▶ _Stored records_:
►
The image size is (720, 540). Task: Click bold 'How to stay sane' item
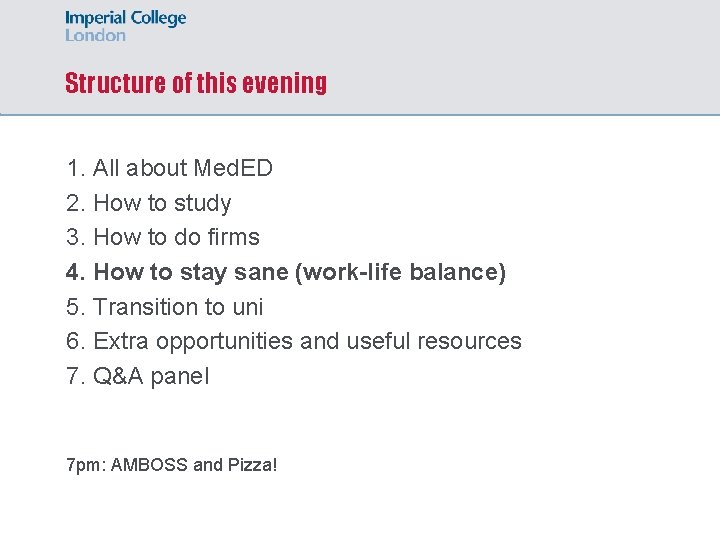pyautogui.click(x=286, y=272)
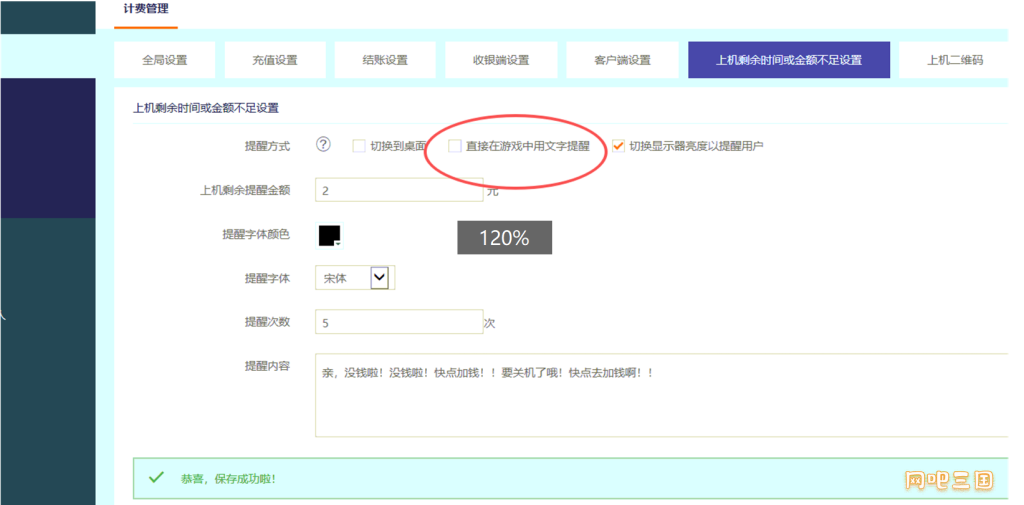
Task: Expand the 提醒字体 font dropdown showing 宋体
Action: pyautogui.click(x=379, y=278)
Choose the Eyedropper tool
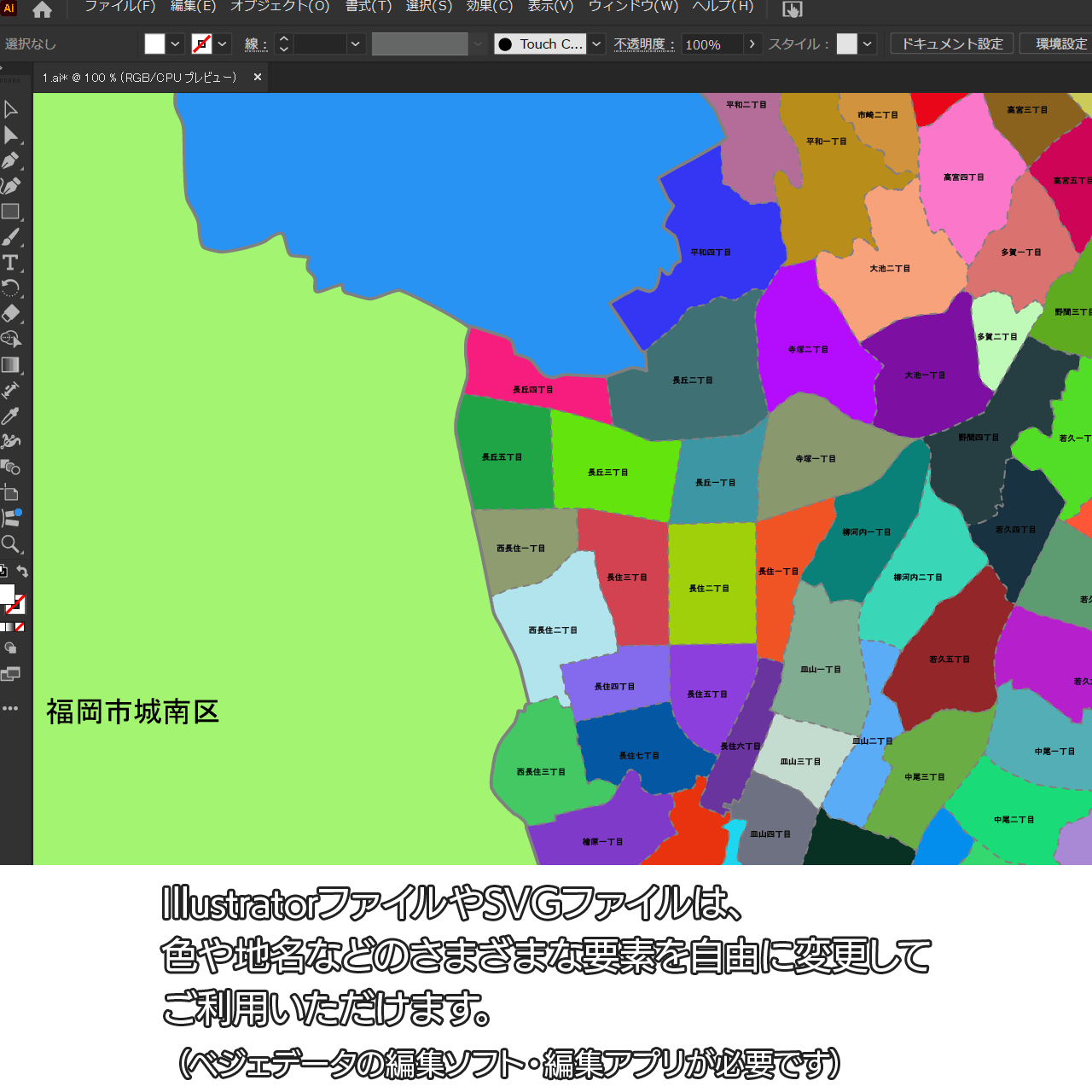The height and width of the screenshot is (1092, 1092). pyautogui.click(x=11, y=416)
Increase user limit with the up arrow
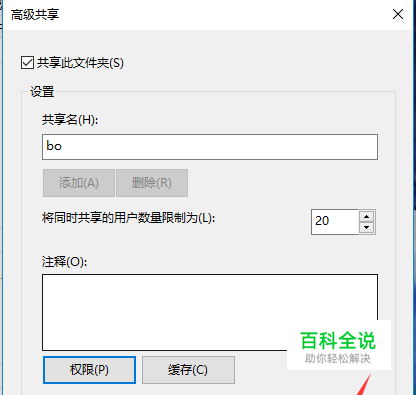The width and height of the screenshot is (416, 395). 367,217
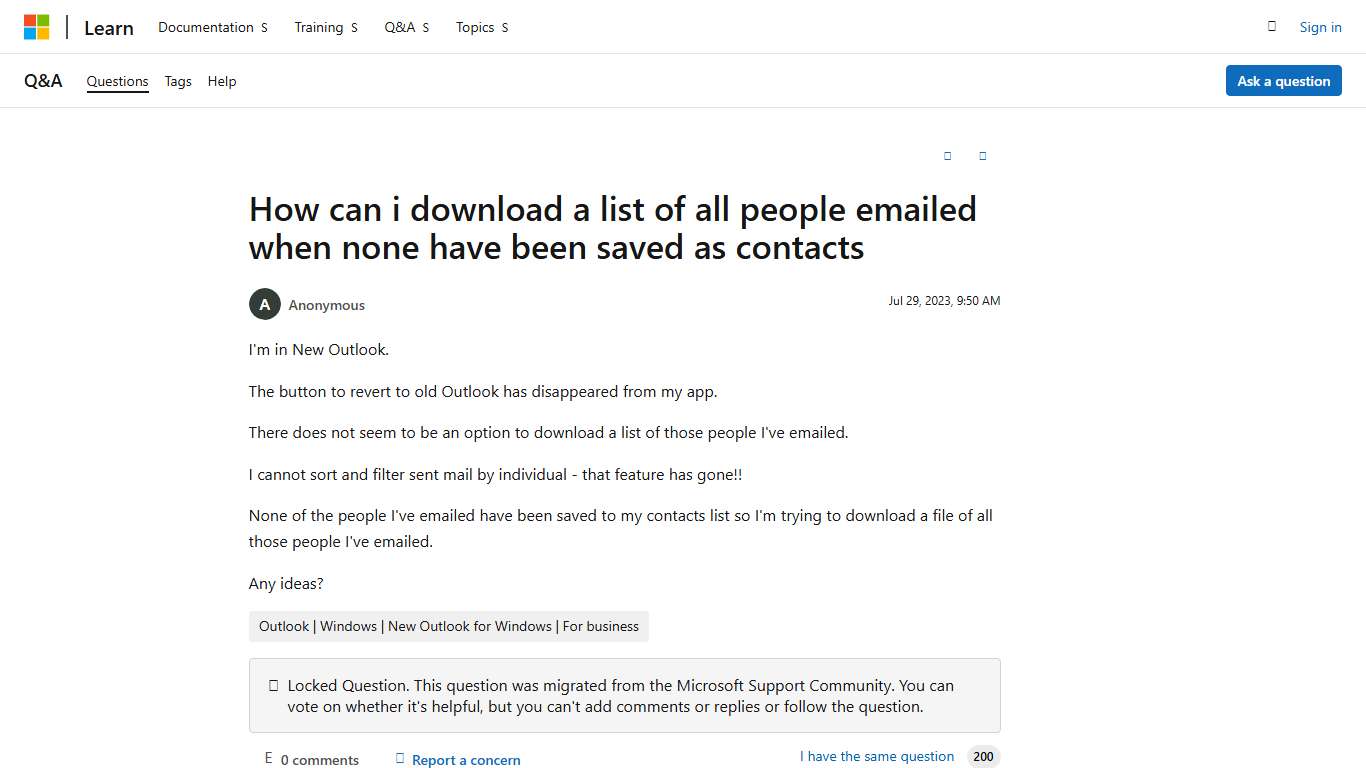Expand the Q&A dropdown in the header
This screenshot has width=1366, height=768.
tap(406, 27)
◄
►
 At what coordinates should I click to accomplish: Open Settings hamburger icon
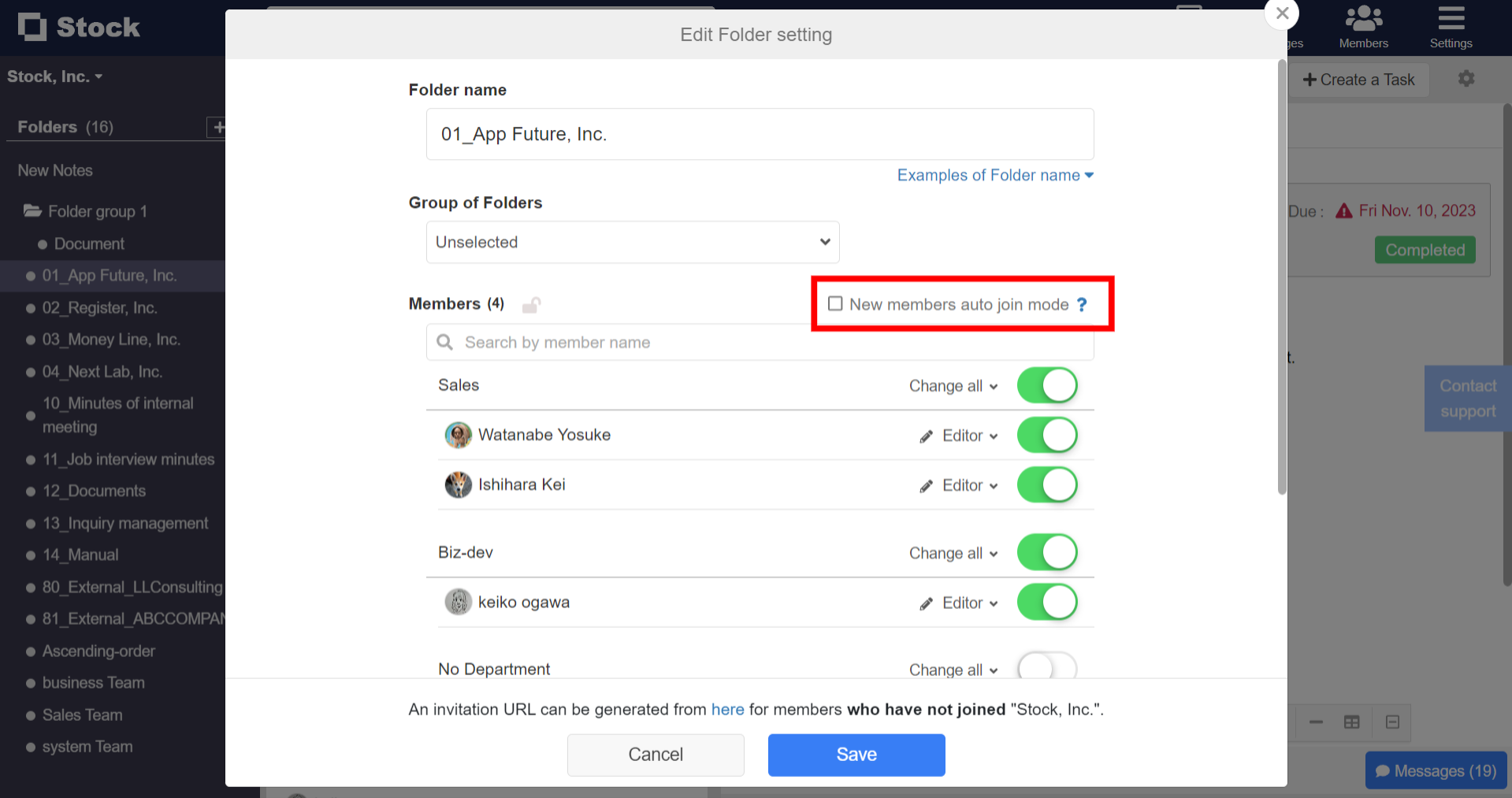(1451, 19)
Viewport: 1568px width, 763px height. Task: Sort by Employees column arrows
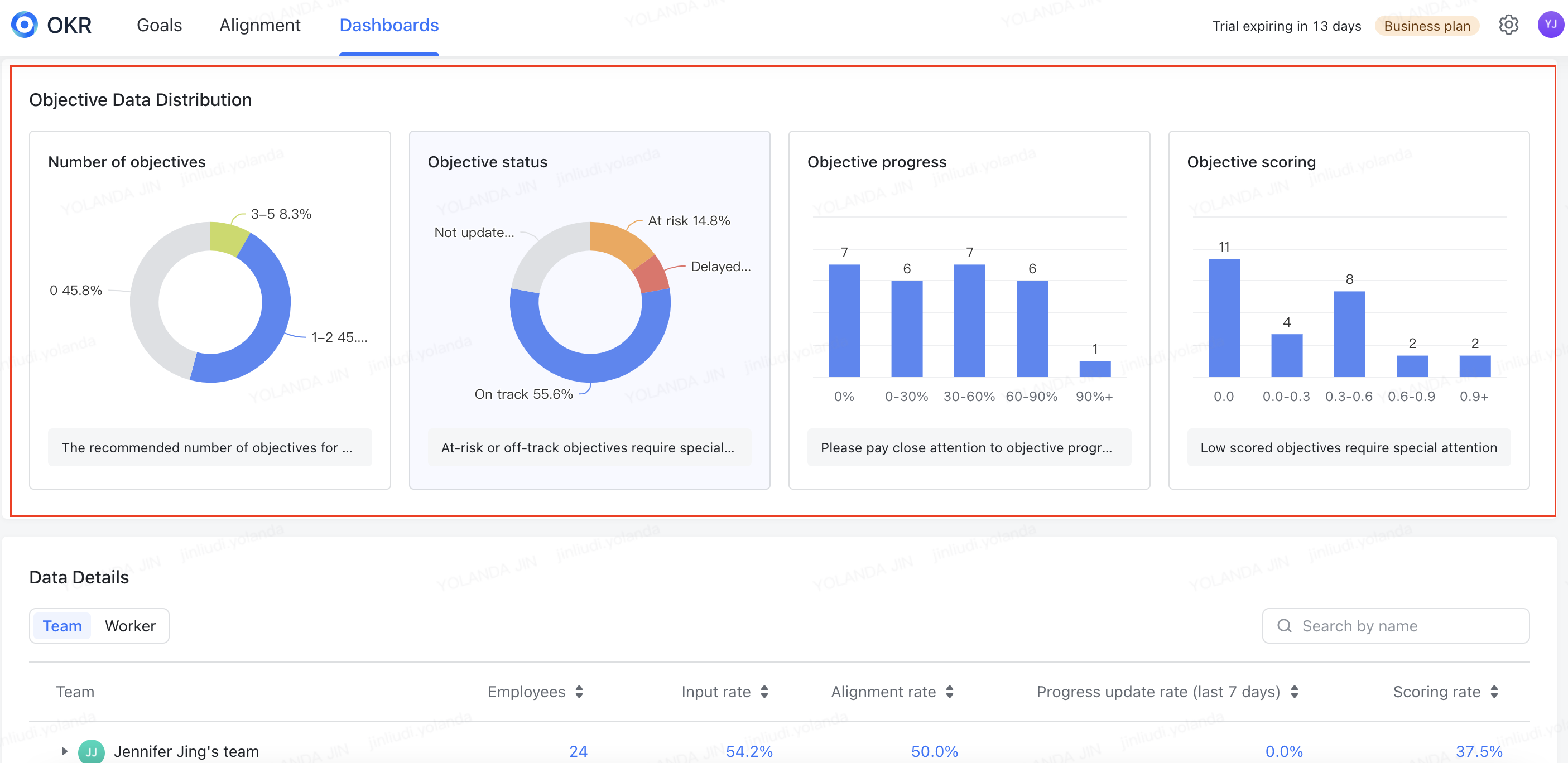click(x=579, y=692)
◄
▶ _Short exercise_: Rewrite the part of the items that opens with the line containing "Choose the Eyedropper tool" and closes with the line containing "tap(406, 27)" as a numbered list, skipping any blank lines. Leave the pictures out of your list.

▶ _Answer for this exercise_:
1. Choose the Eyedropper tool
2. The height and width of the screenshot is (1092, 1092). pyautogui.click(x=11, y=416)
3. Increase user limit with the up arrow
4. The width and height of the screenshot is (416, 395). 367,217
5. Expand the Q&A dropdown in the header
6. This screenshot has width=1366, height=768.
7. tap(406, 27)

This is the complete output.